BAGIAN TEKS:
Kamis, 06 Oktober 2011

MENGENAL DAN MEMAHAMI FILM (II


MK: SINEMATOGRAFI
Pertemuan 2

MENGENAL DAN MEMAHAMI FILM
(II)

          Film Noncerita
Seperti halnya film cerita, film noncerita kini juga bias dikategorikan dalam berbagai jenis. Tetapi pada awalnya film noncerita hanya dikenal punya dua jenis, yakni film faktual dan film documenter.
Film faktual adalah suatu jenis film noncerita yang pada umumnya menyajikan fakta. Sekarang film faktual dapat dilihat dalam bentuk film berita (news reel) dan film dokumentasi.
Film berita meletakkan titik berat penyajiannya pada segi pemberitaan suatu peristiwa atau kejadian yang faktual. Contoh film berita dewasa ini dapat kita saksikan di tayangan-tayangan berita dalam siaran televise. Film berita ditayangkan setelah terlebih dulu melalui proses pengolahan.
Sedangkan film dokumentasi adalah film faktual yang hanya merekam suatu peristiwa atau kejadian tanpa melalui proses pengolahan lagi. Film dokumentasi merekam peristiwa dengan apa adanya. Contoh film dokumentasi ini misalnya dokumentasi mengenai kejadian perang, dan dokumentasi upacara kenegaraan.

Film Dokumenter
Film dokumenter adalah film noncerita yang selain mempunyai unsur fakta tetapi juga mengandung unsur subyektifitas pembuatnya. Subyektifitas di dalam film dokumenter merupakan pendapat, pandangan, sikap atau opini terhadap peristiwa yang direkam.
Dengan demikian peran pembuatnya (produser/sutradara) memiliki arti penting bagi keberadaan serta keberhasilan proses pembuatan film dokumenter. Dalam film dokumenter, faktor manusia (pembuat) mempunyai peran yang besar dan penting. Sebab persepsi tentang suatu kenyataan atau realitas yang ada sangat bergantung pada pembuatnya.
Sejarah keberadaan film dokumenter diawali pada tahun 1920-an. Hal itu ditandai dengan dengan munculnya pemikiran tentang pembuatan film dokumenter tersebut. John Grierson dari Inggris merupakan tokoh yang pertama kali memperkenalkan istilah film dokumenter. Istilah itu diperkenalkan Grierson ketika ia membicarakan atau membahas sebuah film karya Robert Flaherty (Amerika Serikat) berjudul “Moana”, yang diproduksi pada tahun 1926.
Grierson kemudian sangat berperan penting dalam mengembangkan pembuatan film dokumenter di Inggris dan Kanada. Ketertarikan Grierson terhadap film dokumenter karena menurutnya film dokumenter merupakan perlakuan yang kreatif terhadap suatu peristiwa.

INFORMASI YANG DIBERIKAN:
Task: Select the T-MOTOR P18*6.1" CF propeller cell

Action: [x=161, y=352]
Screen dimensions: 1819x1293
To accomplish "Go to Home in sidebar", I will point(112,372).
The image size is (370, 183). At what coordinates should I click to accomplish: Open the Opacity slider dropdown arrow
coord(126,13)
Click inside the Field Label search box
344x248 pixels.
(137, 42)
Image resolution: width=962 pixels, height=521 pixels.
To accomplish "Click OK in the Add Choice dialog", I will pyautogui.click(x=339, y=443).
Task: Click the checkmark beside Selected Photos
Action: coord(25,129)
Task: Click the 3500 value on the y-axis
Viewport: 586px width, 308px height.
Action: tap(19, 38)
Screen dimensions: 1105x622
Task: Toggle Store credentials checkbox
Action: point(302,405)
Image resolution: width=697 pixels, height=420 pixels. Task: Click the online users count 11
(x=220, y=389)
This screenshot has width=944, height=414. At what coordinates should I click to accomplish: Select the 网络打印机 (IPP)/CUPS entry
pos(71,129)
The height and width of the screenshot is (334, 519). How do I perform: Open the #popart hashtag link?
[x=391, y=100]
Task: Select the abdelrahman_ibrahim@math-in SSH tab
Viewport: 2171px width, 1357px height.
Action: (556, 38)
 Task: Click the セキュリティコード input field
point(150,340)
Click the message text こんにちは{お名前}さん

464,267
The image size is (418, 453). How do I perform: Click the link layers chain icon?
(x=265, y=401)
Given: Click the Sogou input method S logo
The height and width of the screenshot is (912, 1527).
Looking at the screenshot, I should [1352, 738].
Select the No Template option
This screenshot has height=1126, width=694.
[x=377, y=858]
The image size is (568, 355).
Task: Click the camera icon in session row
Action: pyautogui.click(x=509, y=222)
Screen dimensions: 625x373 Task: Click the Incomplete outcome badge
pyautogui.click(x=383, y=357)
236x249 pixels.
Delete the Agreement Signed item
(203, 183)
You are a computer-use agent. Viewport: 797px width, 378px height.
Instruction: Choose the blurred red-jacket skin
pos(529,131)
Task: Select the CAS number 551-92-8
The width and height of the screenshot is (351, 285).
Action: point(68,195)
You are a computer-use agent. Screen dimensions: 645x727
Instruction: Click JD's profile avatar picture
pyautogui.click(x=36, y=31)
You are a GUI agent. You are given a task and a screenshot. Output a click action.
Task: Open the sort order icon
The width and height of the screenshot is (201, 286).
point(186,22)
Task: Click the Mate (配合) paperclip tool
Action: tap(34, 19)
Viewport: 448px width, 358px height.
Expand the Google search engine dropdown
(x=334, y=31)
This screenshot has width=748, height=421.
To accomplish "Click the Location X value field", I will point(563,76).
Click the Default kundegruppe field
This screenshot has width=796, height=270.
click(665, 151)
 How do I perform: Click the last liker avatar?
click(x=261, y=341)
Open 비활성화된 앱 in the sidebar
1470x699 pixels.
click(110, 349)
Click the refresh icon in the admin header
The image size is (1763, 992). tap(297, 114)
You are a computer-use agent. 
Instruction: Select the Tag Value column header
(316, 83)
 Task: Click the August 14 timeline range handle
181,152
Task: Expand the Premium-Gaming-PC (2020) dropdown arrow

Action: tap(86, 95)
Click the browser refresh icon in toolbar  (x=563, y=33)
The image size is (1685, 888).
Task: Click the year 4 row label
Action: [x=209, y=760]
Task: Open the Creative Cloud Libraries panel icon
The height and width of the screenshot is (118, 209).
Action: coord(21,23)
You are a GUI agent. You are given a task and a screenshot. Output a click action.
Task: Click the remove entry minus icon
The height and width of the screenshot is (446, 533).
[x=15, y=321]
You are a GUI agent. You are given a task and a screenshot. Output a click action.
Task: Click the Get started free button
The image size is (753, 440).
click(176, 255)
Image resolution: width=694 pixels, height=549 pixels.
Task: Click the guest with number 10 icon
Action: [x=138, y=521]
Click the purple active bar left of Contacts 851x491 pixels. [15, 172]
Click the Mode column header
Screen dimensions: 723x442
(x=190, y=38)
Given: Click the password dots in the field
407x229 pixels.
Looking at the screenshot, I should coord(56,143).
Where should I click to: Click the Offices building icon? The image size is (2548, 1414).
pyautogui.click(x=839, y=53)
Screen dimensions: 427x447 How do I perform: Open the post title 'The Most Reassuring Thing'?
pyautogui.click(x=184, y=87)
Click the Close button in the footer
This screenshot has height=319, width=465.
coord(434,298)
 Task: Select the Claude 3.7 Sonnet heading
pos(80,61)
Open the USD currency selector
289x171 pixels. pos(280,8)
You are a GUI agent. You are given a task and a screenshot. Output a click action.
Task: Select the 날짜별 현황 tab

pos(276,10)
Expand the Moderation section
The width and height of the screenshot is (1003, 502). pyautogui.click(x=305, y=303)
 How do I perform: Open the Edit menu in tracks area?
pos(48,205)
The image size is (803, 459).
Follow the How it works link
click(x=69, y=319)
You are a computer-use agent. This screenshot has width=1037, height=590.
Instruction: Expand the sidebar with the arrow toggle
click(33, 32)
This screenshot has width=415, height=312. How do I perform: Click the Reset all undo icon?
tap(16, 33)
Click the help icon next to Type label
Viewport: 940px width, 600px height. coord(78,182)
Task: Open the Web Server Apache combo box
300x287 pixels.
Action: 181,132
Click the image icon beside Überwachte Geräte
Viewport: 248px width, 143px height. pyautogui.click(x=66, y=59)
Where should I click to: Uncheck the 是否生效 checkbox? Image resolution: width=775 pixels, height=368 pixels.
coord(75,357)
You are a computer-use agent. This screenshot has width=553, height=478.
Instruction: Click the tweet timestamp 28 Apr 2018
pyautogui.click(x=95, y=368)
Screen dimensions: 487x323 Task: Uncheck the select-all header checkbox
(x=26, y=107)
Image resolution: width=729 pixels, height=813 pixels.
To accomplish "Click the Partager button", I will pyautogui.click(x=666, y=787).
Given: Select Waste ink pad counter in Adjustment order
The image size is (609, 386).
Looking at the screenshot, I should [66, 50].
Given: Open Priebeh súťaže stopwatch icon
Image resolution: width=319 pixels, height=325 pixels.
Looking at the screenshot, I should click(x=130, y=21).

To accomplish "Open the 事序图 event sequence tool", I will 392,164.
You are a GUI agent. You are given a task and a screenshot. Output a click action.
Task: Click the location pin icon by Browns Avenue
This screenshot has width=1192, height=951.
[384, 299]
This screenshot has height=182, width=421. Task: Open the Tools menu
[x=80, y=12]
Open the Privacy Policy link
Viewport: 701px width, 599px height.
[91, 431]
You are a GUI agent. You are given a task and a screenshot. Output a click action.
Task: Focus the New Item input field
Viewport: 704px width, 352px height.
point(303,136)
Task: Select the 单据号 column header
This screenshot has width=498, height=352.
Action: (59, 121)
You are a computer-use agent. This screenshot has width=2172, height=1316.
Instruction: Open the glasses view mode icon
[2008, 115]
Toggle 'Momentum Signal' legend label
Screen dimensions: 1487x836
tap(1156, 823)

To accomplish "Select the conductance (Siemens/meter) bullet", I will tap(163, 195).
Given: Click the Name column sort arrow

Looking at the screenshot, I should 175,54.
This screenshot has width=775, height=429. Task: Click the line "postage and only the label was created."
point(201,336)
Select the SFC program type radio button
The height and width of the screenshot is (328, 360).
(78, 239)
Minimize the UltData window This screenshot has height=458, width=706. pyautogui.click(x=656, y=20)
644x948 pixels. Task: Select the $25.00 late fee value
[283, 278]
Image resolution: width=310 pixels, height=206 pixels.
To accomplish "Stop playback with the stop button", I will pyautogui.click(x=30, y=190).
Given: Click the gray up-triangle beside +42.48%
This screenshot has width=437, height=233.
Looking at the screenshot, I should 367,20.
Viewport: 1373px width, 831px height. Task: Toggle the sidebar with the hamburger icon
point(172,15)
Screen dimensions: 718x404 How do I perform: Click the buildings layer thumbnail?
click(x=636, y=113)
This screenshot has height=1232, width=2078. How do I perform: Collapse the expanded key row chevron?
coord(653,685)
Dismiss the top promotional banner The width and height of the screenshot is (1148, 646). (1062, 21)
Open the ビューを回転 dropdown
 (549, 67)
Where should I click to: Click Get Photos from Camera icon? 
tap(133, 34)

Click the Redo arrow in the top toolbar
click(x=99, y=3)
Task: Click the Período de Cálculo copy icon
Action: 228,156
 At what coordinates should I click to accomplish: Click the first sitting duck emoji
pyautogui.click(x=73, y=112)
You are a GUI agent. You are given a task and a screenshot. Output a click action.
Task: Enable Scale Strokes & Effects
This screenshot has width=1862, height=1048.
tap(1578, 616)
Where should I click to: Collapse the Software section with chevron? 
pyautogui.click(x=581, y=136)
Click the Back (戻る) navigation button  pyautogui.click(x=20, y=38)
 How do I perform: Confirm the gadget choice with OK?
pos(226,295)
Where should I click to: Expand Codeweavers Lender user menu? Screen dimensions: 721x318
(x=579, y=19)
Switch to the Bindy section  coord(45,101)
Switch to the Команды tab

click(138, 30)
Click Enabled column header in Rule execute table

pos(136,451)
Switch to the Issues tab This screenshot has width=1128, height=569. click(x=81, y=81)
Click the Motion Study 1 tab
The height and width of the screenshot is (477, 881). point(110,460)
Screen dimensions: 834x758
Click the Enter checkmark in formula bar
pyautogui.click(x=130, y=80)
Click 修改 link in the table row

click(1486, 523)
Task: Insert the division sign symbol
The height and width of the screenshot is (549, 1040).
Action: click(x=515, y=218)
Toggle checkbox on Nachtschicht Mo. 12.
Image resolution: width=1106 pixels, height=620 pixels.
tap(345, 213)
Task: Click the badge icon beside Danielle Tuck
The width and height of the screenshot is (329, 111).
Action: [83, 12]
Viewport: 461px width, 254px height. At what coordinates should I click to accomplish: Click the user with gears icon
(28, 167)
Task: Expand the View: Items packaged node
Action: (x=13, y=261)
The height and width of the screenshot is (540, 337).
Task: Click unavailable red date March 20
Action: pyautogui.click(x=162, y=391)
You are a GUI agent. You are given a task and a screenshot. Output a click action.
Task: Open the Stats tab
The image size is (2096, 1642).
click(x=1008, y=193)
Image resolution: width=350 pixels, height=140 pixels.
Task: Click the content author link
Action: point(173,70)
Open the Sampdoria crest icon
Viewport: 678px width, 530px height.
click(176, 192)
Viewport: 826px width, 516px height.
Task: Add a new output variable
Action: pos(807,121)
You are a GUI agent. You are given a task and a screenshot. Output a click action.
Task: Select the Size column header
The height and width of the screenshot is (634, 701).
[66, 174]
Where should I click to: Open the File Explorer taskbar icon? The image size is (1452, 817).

PERMINTAAN:
Salin kata demi kata bagian teks tentang film noncerita dari "Film faktual adalah" sampai "melalui proses pengolahan.".

JAWABAN BENAR:
Film faktual adalah suatu jenis film noncerita yang pada umumnya menyajikan fakta. Sekarang film faktual dapat dilihat dalam bentuk film berita (news reel) dan film dokumentasi.
Film berita meletakkan titik berat penyajiannya pada segi pemberitaan suatu peristiwa atau kejadian yang faktual. Contoh film berita dewasa ini dapat kita saksikan di tayangan-tayangan berita dalam siaran televise. Film berita ditayangkan setelah terlebih dulu melalui proses pengolahan.